Work required:
For this task, copy the data that follows exactly, keeping every character.
###
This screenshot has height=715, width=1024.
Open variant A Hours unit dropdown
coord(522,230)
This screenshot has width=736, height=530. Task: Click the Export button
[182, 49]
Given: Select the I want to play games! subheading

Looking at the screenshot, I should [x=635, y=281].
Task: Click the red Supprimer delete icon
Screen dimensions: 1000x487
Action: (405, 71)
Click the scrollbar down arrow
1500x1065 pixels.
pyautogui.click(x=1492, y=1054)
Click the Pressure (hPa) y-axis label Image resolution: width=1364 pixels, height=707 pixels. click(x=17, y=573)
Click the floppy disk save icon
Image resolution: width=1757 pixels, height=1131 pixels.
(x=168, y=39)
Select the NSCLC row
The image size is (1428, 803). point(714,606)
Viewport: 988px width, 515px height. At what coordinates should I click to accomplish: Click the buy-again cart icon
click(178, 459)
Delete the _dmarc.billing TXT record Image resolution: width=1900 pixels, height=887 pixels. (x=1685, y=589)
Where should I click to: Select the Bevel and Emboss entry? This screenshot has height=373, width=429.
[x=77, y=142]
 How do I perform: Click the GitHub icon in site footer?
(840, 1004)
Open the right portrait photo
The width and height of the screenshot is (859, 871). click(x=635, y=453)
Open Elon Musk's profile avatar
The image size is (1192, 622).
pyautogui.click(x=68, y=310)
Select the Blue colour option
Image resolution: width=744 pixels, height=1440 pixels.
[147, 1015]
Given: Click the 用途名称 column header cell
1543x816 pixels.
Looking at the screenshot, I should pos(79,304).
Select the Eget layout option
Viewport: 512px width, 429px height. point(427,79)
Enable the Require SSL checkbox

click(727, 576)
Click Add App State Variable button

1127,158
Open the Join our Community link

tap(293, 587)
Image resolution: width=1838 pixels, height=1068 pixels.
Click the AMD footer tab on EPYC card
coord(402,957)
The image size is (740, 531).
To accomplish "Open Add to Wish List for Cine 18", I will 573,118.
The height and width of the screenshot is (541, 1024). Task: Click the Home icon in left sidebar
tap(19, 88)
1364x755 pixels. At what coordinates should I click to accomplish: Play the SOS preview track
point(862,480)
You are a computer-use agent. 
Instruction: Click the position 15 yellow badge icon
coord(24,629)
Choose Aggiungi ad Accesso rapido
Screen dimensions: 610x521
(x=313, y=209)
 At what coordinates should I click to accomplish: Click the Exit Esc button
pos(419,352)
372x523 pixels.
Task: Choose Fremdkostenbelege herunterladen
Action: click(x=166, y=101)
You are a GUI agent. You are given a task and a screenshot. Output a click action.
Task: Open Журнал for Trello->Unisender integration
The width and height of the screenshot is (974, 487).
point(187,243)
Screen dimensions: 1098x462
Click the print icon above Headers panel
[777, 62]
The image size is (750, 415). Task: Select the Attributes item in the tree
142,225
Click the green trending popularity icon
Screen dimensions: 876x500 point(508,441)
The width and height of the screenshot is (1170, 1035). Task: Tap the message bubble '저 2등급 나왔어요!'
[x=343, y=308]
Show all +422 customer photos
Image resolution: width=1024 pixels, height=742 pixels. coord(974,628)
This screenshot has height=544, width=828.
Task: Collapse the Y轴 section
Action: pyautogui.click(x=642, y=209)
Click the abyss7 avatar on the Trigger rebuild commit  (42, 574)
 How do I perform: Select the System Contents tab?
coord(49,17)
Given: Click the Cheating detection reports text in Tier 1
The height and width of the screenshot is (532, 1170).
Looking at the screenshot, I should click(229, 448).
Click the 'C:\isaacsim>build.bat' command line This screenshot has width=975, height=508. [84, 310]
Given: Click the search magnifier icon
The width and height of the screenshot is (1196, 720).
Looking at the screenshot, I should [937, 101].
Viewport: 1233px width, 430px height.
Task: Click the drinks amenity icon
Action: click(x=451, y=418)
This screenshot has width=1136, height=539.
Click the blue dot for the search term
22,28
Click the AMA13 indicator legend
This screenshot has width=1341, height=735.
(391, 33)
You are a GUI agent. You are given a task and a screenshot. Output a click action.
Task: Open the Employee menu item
###
Answer section:
This screenshot has height=715, width=1024.
Open variant A Hours unit dropdown
coord(522,230)
This screenshot has width=736, height=530. Task: Click the Export button
[182, 49]
Given: Select the I want to play games! subheading

Looking at the screenshot, I should [x=635, y=281].
Task: Click the red Supprimer delete icon
Screen dimensions: 1000x487
Action: (405, 71)
Click the scrollbar down arrow
1500x1065 pixels.
pyautogui.click(x=1492, y=1054)
Click the Pressure (hPa) y-axis label Image resolution: width=1364 pixels, height=707 pixels. click(x=17, y=573)
Click the floppy disk save icon
Image resolution: width=1757 pixels, height=1131 pixels.
(x=168, y=39)
Select the NSCLC row
The image size is (1428, 803). point(714,606)
Viewport: 988px width, 515px height. At what coordinates should I click to accomplish: Click the buy-again cart icon
click(178, 459)
Delete the _dmarc.billing TXT record Image resolution: width=1900 pixels, height=887 pixels. (x=1685, y=589)
Where should I click to: Select the Bevel and Emboss entry? This screenshot has height=373, width=429.
[x=77, y=142]
 How do I perform: Click the GitHub icon in site footer?
(840, 1004)
Open the right portrait photo
The width and height of the screenshot is (859, 871). click(x=635, y=453)
Open Elon Musk's profile avatar
The image size is (1192, 622).
pyautogui.click(x=68, y=310)
Select the Blue colour option
Image resolution: width=744 pixels, height=1440 pixels.
[147, 1015]
Given: Click the 用途名称 column header cell
1543x816 pixels.
Looking at the screenshot, I should pos(79,304).
Select the Eget layout option
Viewport: 512px width, 429px height. point(427,79)
Enable the Require SSL checkbox

click(727, 576)
Click Add App State Variable button

1127,158
Open the Join our Community link

tap(293, 587)
Image resolution: width=1838 pixels, height=1068 pixels.
Click the AMD footer tab on EPYC card
coord(402,957)
The image size is (740, 531).
To accomplish "Open Add to Wish List for Cine 18", I will 573,118.
The height and width of the screenshot is (541, 1024). Task: Click the Home icon in left sidebar
tap(19, 88)
1364x755 pixels. At what coordinates should I click to accomplish: Play the SOS preview track
point(862,480)
You are a computer-use agent. 
Instruction: Click the position 15 yellow badge icon
coord(24,629)
Choose Aggiungi ad Accesso rapido
Screen dimensions: 610x521
(x=313, y=209)
 At what coordinates should I click to accomplish: Click the Exit Esc button
pos(419,352)
372x523 pixels.
Task: Choose Fremdkostenbelege herunterladen
Action: click(x=166, y=101)
You are a GUI agent. You are given a task and a screenshot. Output a click action.
Task: Open Журнал for Trello->Unisender integration
The width and height of the screenshot is (974, 487).
point(187,243)
Screen dimensions: 1098x462
Click the print icon above Headers panel
[777, 62]
The image size is (750, 415). Task: Select the Attributes item in the tree
142,225
Click the green trending popularity icon
Screen dimensions: 876x500 point(508,441)
The width and height of the screenshot is (1170, 1035). Task: Tap the message bubble '저 2등급 나왔어요!'
[x=343, y=308]
Show all +422 customer photos
Image resolution: width=1024 pixels, height=742 pixels. coord(974,628)
This screenshot has height=544, width=828.
Task: Collapse the Y轴 section
Action: pyautogui.click(x=642, y=209)
Click the abyss7 avatar on the Trigger rebuild commit  (42, 574)
 How do I perform: Select the System Contents tab?
coord(49,17)
Given: Click the Cheating detection reports text in Tier 1
The height and width of the screenshot is (532, 1170).
Looking at the screenshot, I should click(229, 448).
Click the 'C:\isaacsim>build.bat' command line This screenshot has width=975, height=508. [84, 310]
Given: Click the search magnifier icon
The width and height of the screenshot is (1196, 720).
Looking at the screenshot, I should [937, 101].
Viewport: 1233px width, 430px height.
Task: Click the drinks amenity icon
Action: click(x=451, y=418)
This screenshot has width=1136, height=539.
Click the blue dot for the search term
22,28
Click the AMA13 indicator legend
This screenshot has width=1341, height=735.
(391, 33)
You are a GUI agent. You are given a task and a screenshot. Output a click action.
Task: Open the Employee menu item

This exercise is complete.